Steps in this direction include the World Bank’s ‘Wealth Index’ (which includes the concepts of human capital and environmental capital), the UN Human Development Index (which measures things like education provision, human rights records and life-expectancy) and, most interestingly, the ‘Calvert-Henderson Quality of Life Indicators’ which also incorporate cultural values and activities of self-improvement and group participation.
A change of emphasis
What Sander Tideman suggests is that initiatives like Bhutan’s GNH “point us to the need to base development on spiritual values, transmitted through culture, rather than merely material values”. An economics incorporating environmental and human factors does not deal with the essential problem for Tideman, which is that material development should only ever be seen as a means for people to devote themselves to spiritual development: that mind should always come over matter, as it were.

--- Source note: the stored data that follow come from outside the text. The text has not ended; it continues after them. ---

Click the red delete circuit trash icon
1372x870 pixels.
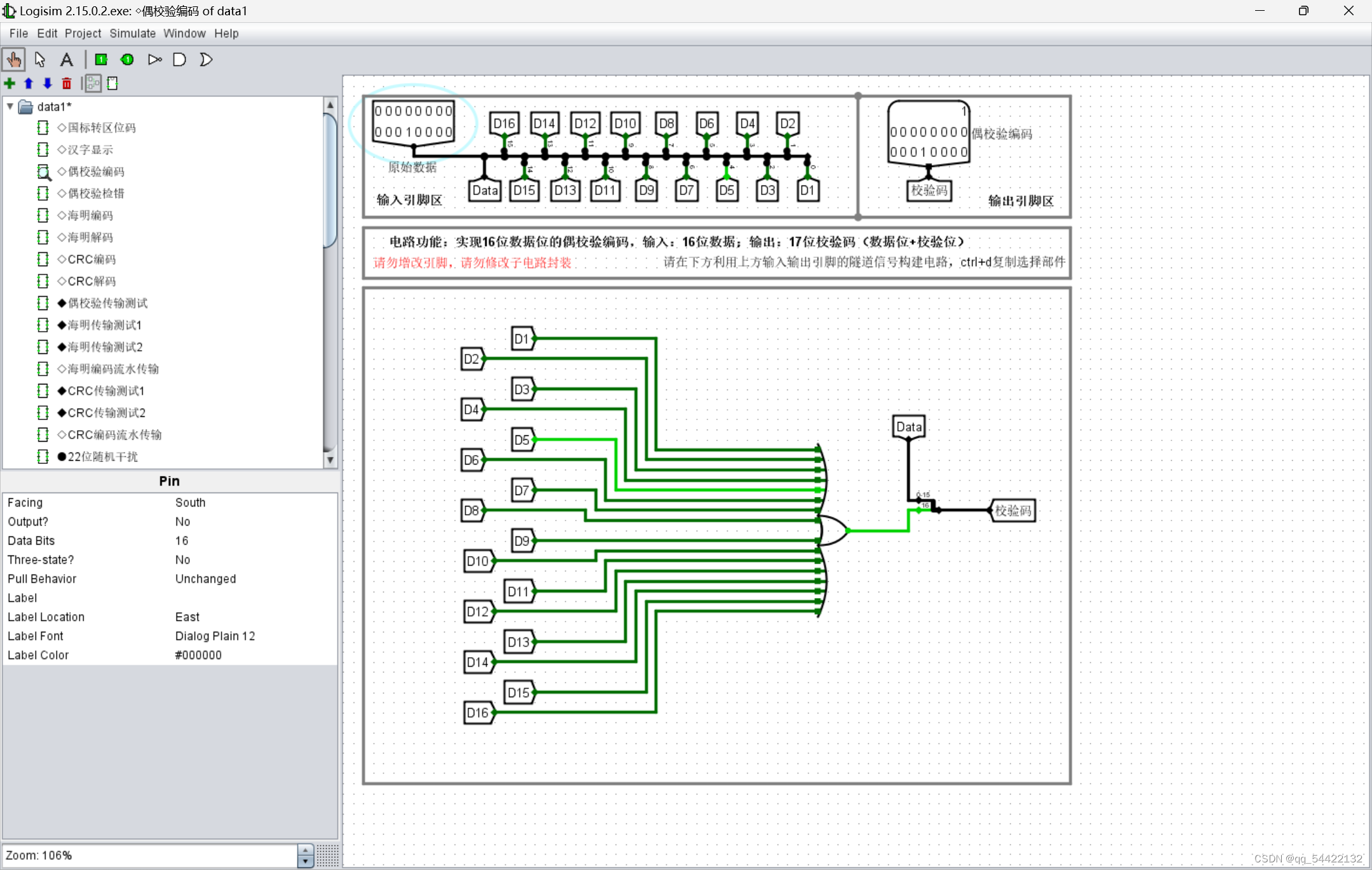pos(67,83)
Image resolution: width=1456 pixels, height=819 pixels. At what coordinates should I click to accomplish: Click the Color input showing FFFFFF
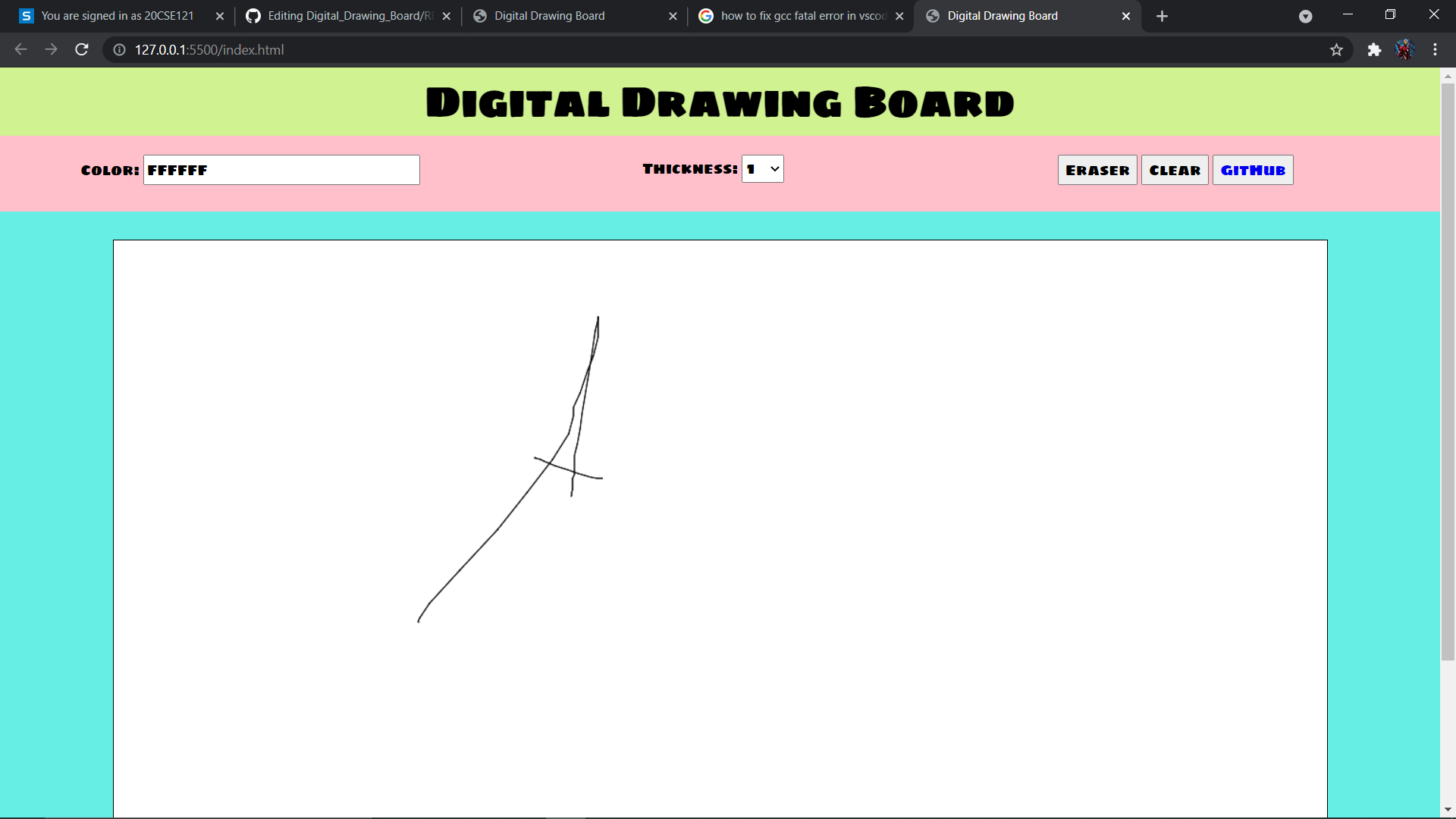tap(281, 169)
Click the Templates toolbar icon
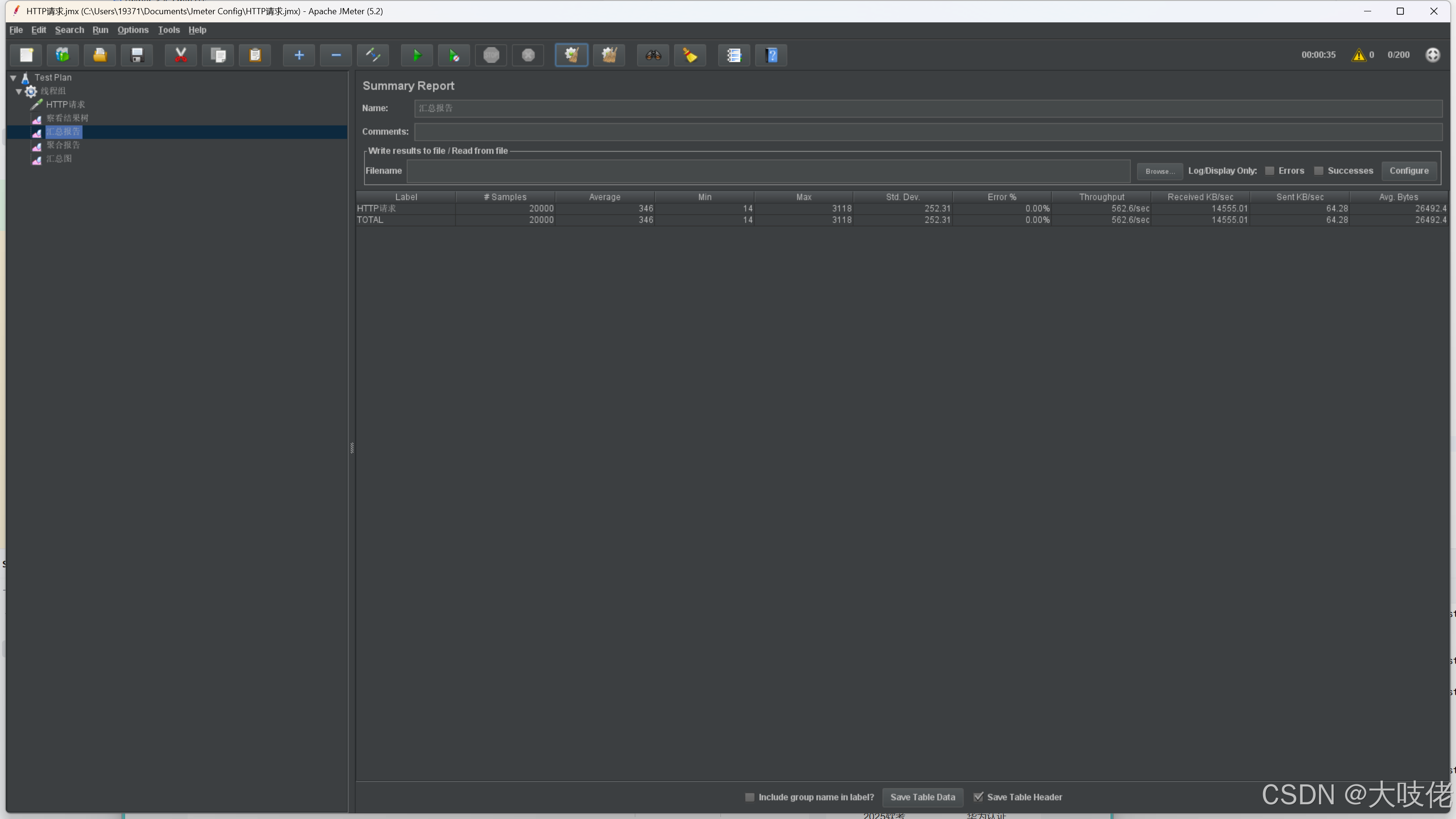Screen dimensions: 1456x819 point(63,55)
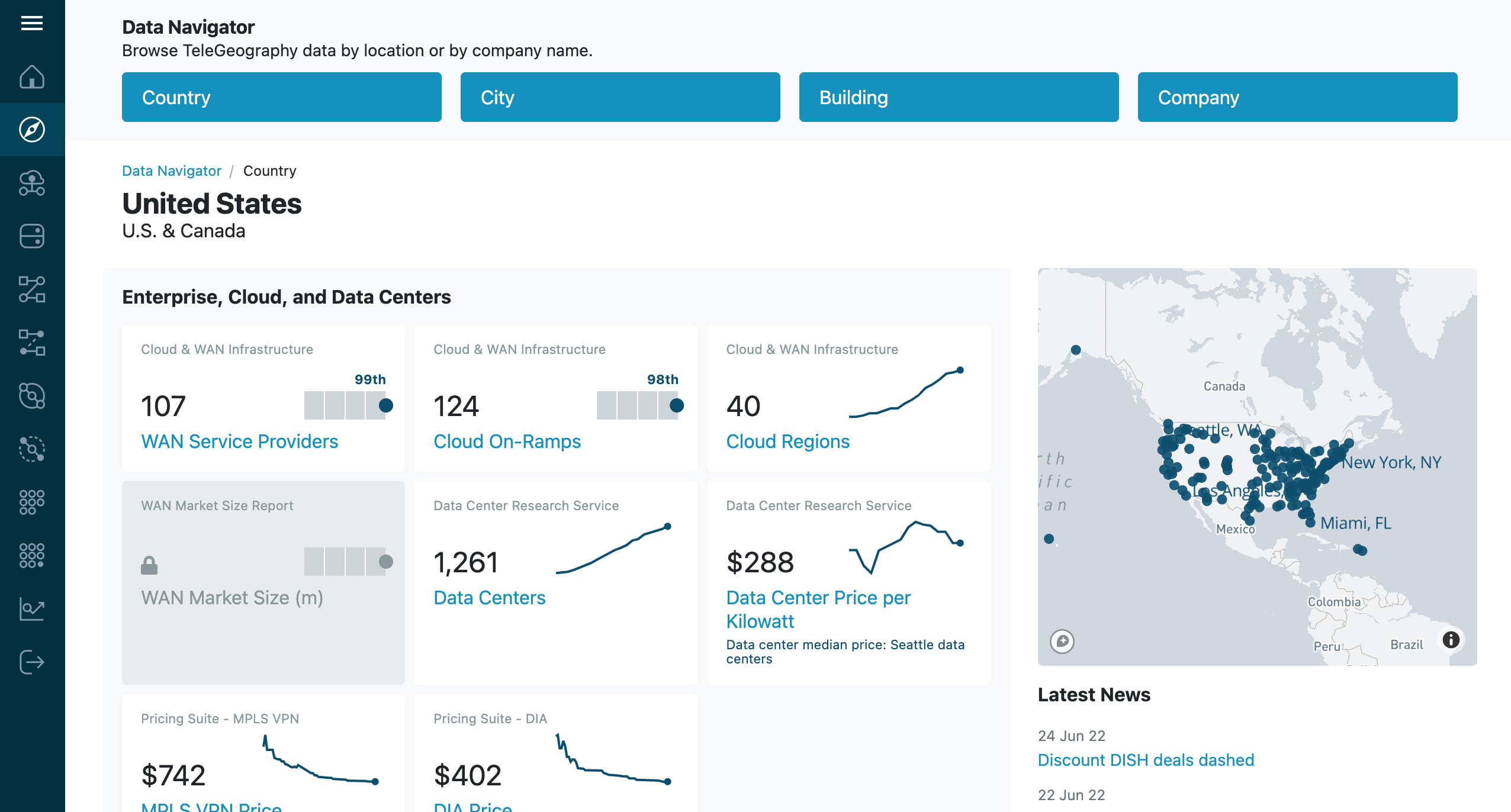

‘Buddhist economics deals with the totality of life, not just finance’
This is a kind of Buddhist economics, where material factors might only be measured for the amount of time they allow followers to develop their minds and inner selves. This, the argument goes, is dealing with the totality of life, not just its financial aspects. This still leaves the thorny task of quantifying the unquantifiable: those aspects of life and wealth that cannot be dealt with by maths or rational logic. And it is here that there is a lack of solutions. Altruistic economics may be possible, and one with a spiritual dimension might also, but as yet, Gross National Happiness is a policy and an ideal, not a quantifiable economic system. Which is not to say that the example of Bhutan should not be followed, only that it should be improved upon.
• A copy of Sander Tideman’s paper, entitled ‘Gross National Happiness: Towards Buddhist Economics’, can be downloaded for free from the website of the New Economics Foundation at www.neweconomics.org
• For examples and information on the Calvert-Henderson Quality of Life Indicators, see www.calvert-henderson.com
• Another interesting book to look at on this topic is Lester Brown’s Eco-Economy: Building an Economy for the Earth (Norton, 2001; ISBN: 0393321932, 224 pages, $16) which argues that the ecological costs of economic activities should be incorporated into the market prices of products and services. These additional costs could be offset, he suggests, by a reduction in income tax.
Summarised from a paper by Sander Tideman, entitled ‘Gross National Happiness: Towards Buddhist Economics’, on the New Economics Foundation website (www.neweconomics.org), and from information on Charles Onyango-Obbo’s website (www.charlesobbo.com).